• **What to do**
Taking the listing below, restate word for word each line from the line with "Open the Modifiers wrench properties tab" to the line with "The height and", ends included, and stop there.

• **Available data**
+--

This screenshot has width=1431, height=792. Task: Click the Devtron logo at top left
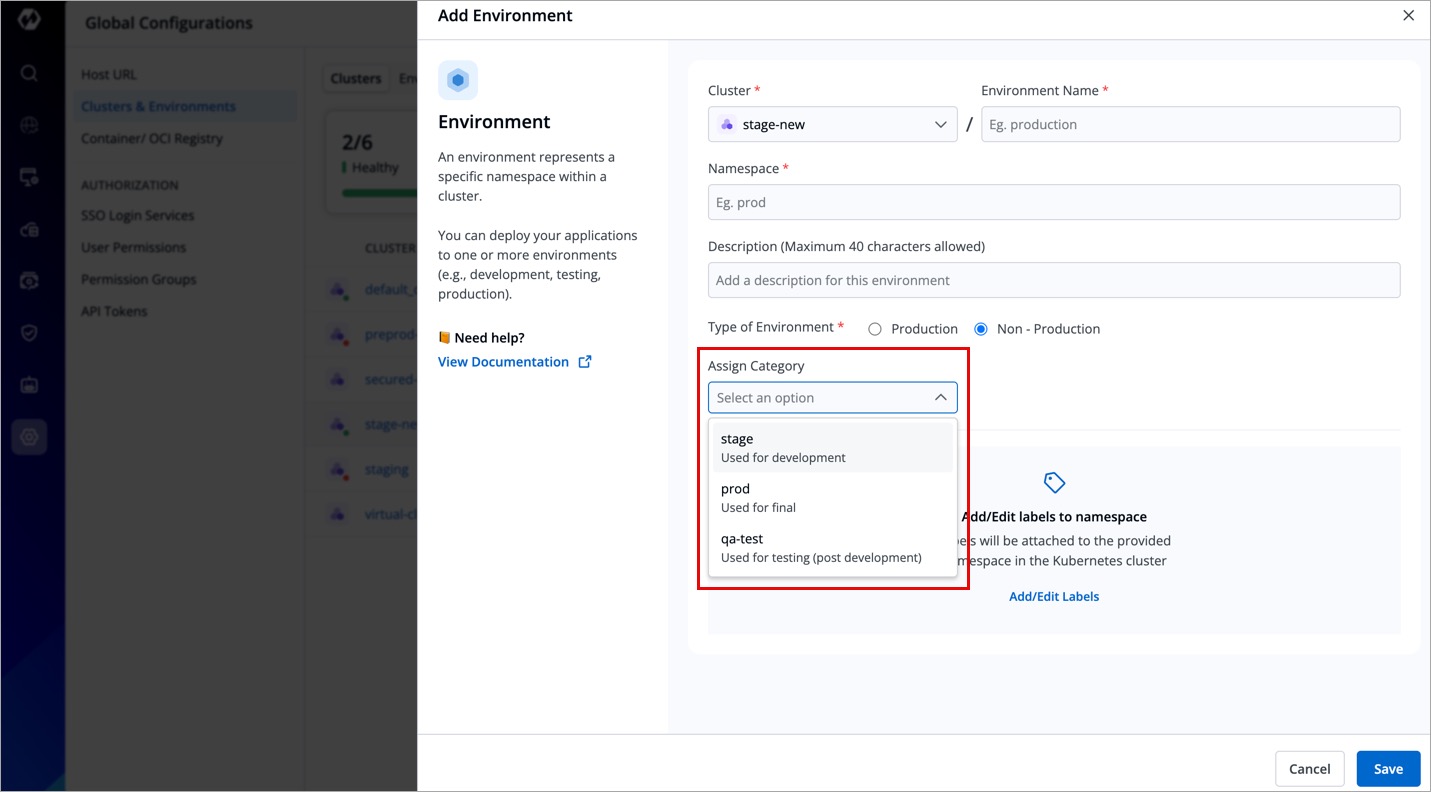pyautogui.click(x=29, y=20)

+--

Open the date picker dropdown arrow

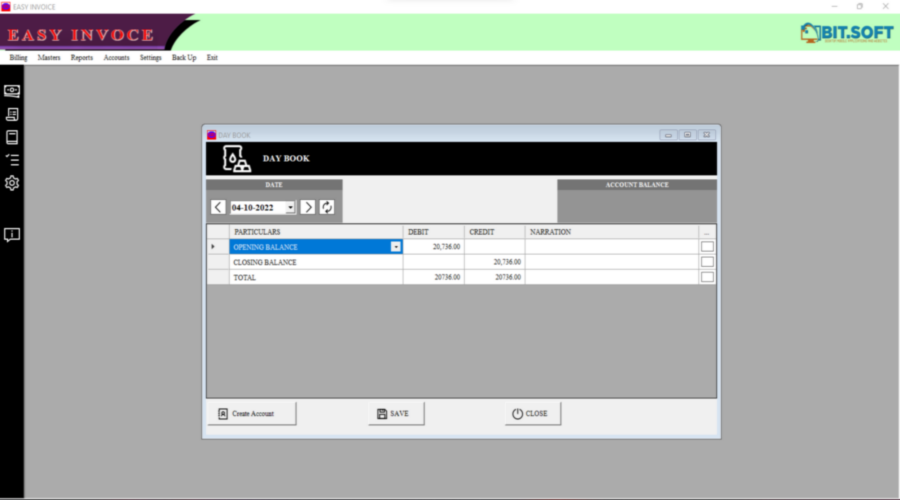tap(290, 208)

+--

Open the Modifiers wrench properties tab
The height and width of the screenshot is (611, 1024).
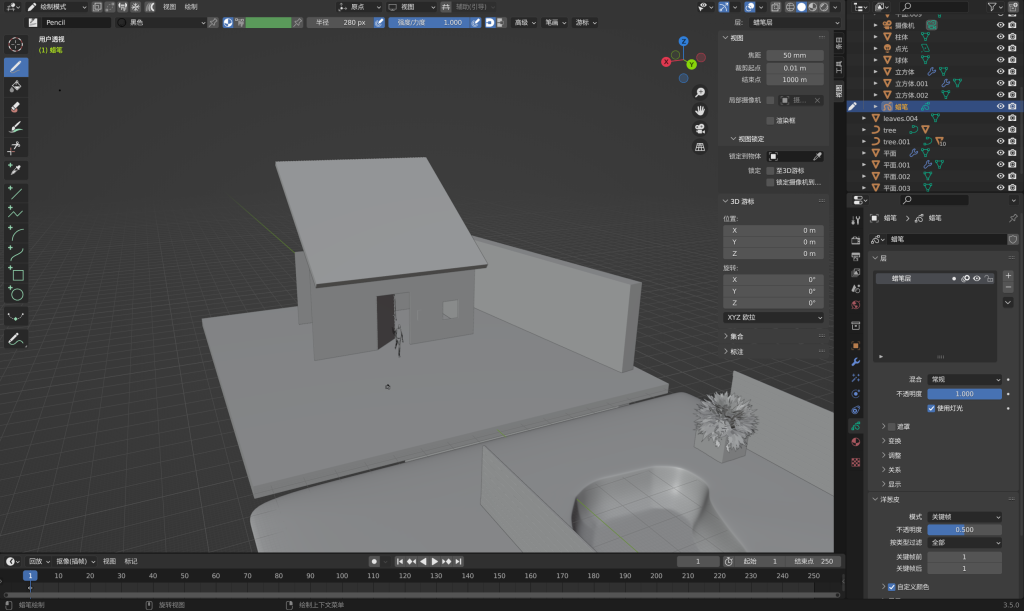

+--

• **Task response**
Open the Modifiers wrench properties tab
The height and width of the screenshot is (611, 1024).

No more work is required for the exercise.